→ **Assigned task**
Would you transcribe word for word every line from the one containing "Screen dimensions: 626x303" to the end of the data, both ends included, and leave out the rest?

....................

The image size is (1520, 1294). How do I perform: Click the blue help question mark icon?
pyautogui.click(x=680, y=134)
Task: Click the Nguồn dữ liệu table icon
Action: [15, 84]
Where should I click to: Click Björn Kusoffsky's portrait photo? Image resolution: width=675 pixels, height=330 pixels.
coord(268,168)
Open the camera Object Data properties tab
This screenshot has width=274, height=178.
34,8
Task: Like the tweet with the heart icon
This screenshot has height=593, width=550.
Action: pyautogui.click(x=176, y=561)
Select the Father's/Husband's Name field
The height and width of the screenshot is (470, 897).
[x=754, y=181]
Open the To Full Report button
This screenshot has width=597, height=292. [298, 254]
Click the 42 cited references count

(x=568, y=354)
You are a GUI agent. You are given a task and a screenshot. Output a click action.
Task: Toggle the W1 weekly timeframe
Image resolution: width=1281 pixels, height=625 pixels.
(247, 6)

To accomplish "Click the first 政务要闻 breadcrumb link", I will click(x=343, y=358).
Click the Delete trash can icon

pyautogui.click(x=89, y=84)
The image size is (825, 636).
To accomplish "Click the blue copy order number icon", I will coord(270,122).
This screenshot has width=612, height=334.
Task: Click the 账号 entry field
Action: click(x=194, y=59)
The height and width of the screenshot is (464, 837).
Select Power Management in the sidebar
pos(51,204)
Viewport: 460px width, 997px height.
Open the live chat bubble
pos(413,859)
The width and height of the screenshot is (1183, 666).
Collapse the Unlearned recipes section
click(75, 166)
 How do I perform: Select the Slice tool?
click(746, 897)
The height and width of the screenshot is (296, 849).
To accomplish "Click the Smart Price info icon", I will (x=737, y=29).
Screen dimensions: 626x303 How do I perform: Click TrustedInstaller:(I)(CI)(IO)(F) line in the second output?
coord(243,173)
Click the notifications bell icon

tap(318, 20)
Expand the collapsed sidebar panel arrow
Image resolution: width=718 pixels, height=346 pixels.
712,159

....................

→ **Solution to this problem**
Screen dimensions: 626x303 How do I perform: Click TrustedInstaller:(I)(CI)(IO)(F) line in the second output?
coord(243,173)
Click the notifications bell icon

tap(318, 20)
Expand the collapsed sidebar panel arrow
Image resolution: width=718 pixels, height=346 pixels.
712,159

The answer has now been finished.